SHORT TASK 1
In the piece on umami, what does the word "umami" mean when translated from Japanese?
SHORT TASK 2
Copy the umami piece word for word, from "Just by reading" to "calm to me.".

[SELECTED TEXT start]

A Story of Umami
“I thought umami only came from meat!” In one of our workshops on umami, we witnessed a vegetarian tasting her way into the umami joy that can be found in so many vegetables and vegetarian dishes.
Umami is the fifth taste, the “delicious savory taste,” as it translates from the Japanese.
Our mouth has Umami taste receptors based on our need for and recognition of glutamates, a necessary neurotransmitter for the human body. Beyond the MSG debate, glutamates, regardless of source, have a place in our diets and how our bodies and brains function. Every culture in the world has found a way to bring them into our food systems, like many variations on fish sauce, whether rakfisk or lutefisk in Norway, garum from anchovies in Italy, or nuac mam in Vietnam.
Just by reading about it, your mouth is probably watering, which is the idea. Umami inspires digestion and appetite, readying the body for food it needs. That’s actually what umami does for me. It readies me for what’s next with a depth of comfort and satisfaction that actually gives me confidence! It is the taste of calm to me.

[SELECTED TEXT end]
[PROVIDED RECORDS start]

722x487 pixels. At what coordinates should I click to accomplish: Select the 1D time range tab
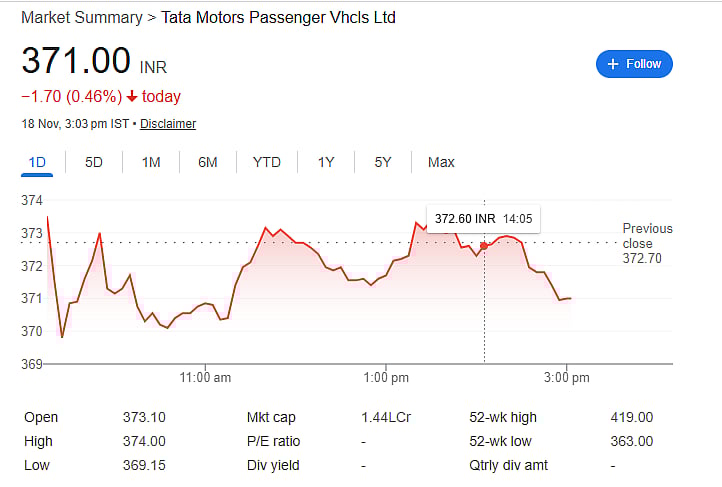tap(37, 162)
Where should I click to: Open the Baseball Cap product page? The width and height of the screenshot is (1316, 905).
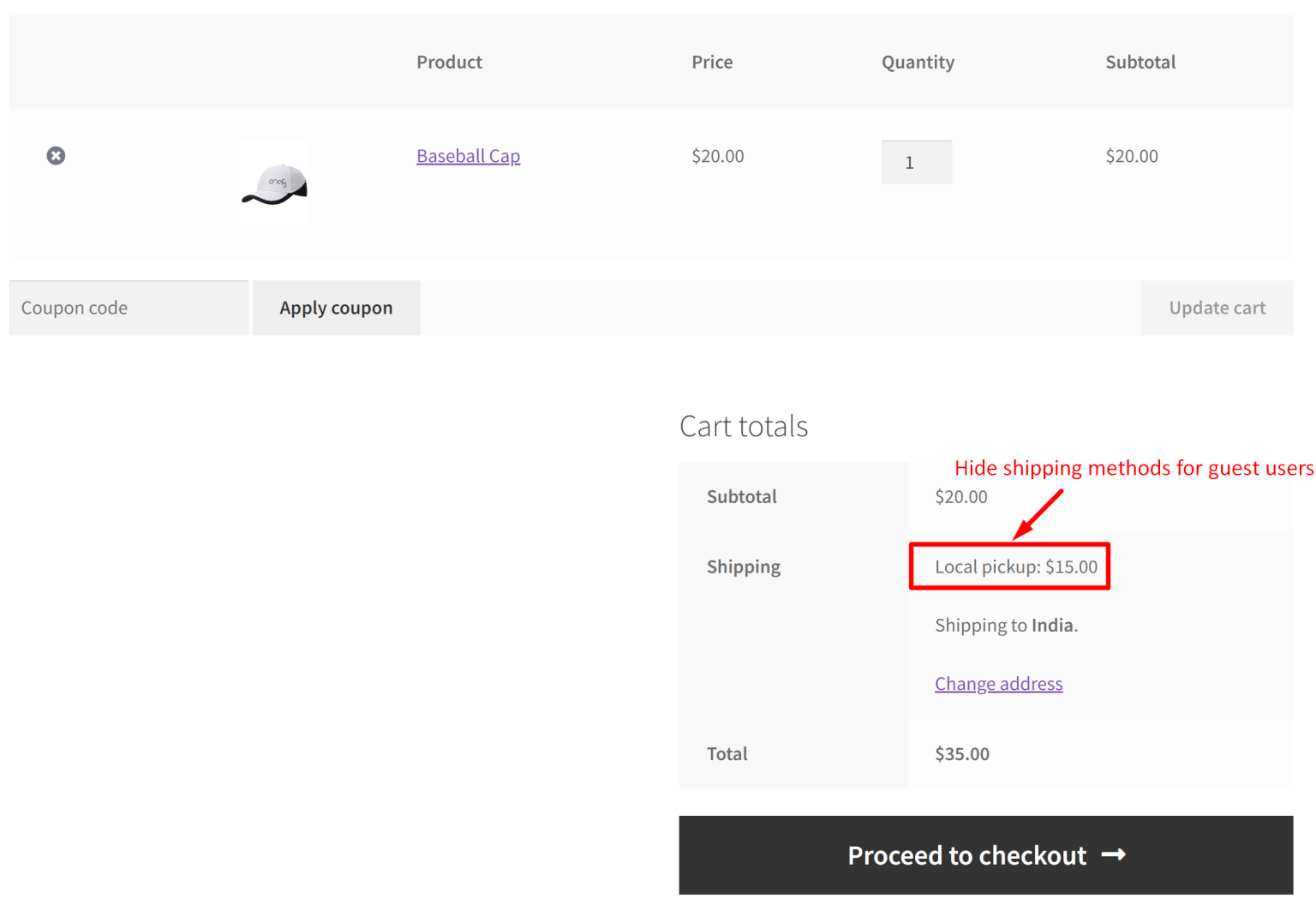click(x=468, y=155)
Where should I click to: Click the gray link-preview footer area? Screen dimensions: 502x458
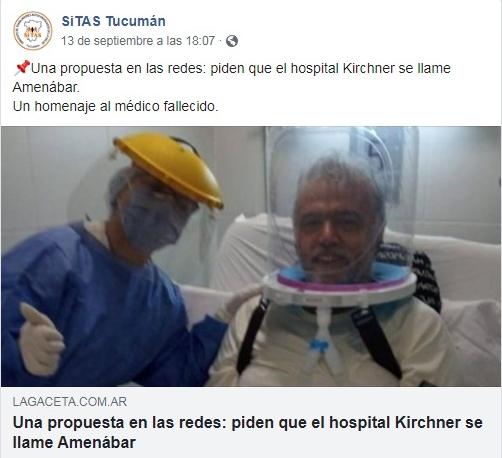[x=251, y=422]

[PROVIDED RECORDS end]

FULL SOLUTION 1
It means "delicious savory taste."

FULL SOLUTION 2
Just by reading about it, your mouth is probably watering, which is the idea. Umami inspires digestion and appetite, readying the body for food it needs. That’s actually what umami does for me. It readies me for what’s next with a depth of comfort and satisfaction that actually gives me confidence! It is the taste of calm to me.